Another great and entertaining ("Hail Mary trade") article related to psychology, but once again referring only to discretionary trading (now I see why we had all those misunderstandings - everyone talking about "psychology and trading" just assumes we're talking about discretionary trading):
http://www.trade2win.com/knowledge/articles/general_articles/trading-on-borrowed-time-two/
This article reminds me of myself, when, as a discretionary trader, I was writing tons of rules to follow (by the way, he lists too many, but I guess it's unavoidable with discretionary trading), rules that I never managed to follow all at once anyway. First of all, because I didn't trust the rules themselves, as I explained in my first post on this thread. Just because today using a stoploss would have saved you, it doesn't mean the stoploss will always save you.
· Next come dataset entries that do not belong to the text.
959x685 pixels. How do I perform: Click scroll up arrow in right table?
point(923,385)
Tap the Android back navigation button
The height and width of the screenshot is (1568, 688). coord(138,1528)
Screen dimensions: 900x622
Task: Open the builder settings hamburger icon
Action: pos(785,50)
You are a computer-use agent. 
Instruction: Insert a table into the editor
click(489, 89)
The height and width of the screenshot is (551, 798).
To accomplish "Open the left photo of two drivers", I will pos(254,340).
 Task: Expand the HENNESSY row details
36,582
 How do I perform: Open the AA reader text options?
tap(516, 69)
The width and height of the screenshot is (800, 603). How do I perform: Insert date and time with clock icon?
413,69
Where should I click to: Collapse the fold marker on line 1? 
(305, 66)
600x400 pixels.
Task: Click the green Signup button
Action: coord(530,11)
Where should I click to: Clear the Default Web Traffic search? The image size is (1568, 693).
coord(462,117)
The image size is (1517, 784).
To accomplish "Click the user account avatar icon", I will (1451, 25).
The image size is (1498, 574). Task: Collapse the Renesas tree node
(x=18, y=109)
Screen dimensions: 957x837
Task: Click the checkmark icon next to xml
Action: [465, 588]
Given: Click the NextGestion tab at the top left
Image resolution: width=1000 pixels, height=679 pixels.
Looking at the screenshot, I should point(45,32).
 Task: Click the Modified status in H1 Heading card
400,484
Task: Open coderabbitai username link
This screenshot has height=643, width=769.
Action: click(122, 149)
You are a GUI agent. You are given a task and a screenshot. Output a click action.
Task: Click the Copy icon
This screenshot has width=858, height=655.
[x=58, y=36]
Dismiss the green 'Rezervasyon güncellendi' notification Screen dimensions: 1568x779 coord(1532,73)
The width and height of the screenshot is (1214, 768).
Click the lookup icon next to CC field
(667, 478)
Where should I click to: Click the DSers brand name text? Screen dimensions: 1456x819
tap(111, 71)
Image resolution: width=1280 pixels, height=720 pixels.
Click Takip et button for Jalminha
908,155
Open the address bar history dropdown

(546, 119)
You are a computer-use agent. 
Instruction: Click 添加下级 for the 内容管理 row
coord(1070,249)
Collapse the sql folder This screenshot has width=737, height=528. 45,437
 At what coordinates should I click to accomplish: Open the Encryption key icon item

Just because letting profits run would have worked today, it doesn't mean you should make it a permanent rule, because maybe tomorrow you will lose all your profits and so on. Basically our brain and memory are not good enough to process all our trading experience and stats in our head, and so our "rough estimates" will not be good enough to get an idea of what works (for most of us), and so we will never know what works and what doesn't, and all those lists we will write will be useless, and misleading. Or better, this is just my own experience. My rough estimates were bad, and I never figured out what worked. Congratulations to the few who succeed and who can compute in their heads all the stats and find out what works and what doesn't - I can't do it, and I must use Tradestation to find out what strategy works, and automated trading to implement that strategy (without hesitation, with the needed patience, and without losing my eyesight). That's why I abandoned discretionary trading, where you can't back-test anything and cannot therefore find out with the necessary precision what works and what doesn't.
Feel free to ignore these posts. I keep repeating the same things over and over again in all my posts, and they get clearer and clearer (in my head, and in my posts). I write them down, so to remind myself, out loud, what's good and what is bad.